By nature I resist direct sunlight. Resistance is an understatement, it’s more like categorically avoid intentional or indirect exposure. As a rough guide, the thermometer must breach ninety-five degrees before shorts replace jeans, and t-shirts sub for long sleeves jerseys. At that point I hover around the A/C until nightfall. However, during this brief fit of enlightenment, or misplaced reason, even the – gasp – swim trunks saw daylight.

The white orb that blinded several children at the ocean’s end was light reflecting off my pasty frame.

Perhaps I’ll try this beach thing again soon.

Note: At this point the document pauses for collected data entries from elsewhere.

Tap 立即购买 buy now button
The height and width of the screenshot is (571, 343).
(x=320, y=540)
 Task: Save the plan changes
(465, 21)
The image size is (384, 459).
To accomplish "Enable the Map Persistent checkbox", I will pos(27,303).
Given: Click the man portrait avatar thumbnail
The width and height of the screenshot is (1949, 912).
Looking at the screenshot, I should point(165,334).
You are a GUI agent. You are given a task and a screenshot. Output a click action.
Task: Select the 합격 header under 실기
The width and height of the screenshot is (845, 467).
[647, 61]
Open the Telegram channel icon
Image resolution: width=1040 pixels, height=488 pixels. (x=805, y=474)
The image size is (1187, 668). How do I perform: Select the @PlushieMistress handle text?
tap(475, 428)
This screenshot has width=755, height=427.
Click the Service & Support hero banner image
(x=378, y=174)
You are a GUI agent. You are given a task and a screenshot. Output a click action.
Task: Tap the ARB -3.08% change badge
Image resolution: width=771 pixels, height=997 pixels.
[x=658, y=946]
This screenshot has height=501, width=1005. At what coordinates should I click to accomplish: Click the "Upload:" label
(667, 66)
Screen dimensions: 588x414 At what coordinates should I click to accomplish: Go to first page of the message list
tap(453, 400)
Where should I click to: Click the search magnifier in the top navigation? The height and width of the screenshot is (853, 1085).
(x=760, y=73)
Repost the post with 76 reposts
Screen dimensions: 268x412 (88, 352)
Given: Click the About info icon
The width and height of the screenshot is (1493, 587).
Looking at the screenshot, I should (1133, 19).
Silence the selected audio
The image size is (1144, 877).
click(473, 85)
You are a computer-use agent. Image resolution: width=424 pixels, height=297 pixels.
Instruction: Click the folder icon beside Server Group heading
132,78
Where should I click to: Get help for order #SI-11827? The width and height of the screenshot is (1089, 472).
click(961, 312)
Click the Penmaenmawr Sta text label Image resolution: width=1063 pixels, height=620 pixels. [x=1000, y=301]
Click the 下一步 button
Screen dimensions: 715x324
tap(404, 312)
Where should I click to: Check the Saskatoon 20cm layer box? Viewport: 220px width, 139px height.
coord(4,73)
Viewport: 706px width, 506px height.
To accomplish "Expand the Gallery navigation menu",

Right after the welts heal.

NOTE: There are no actual welts, only random patches of redness. This is what some call a comic device. You can laugh at me now.

One thought on “Writer guy goes to the beach

  • August 8, 2005 at 10:29 pm
    Permalink

    OOOOH man ur one of THOSE PEOPLE???? lol sweatin ur arse off all summer long just so people wont see ur leggies….*rolls eyes*………Bring the wife on a nice vacation to Florida next season so u can work on that glow, Sammy

Comments are closed.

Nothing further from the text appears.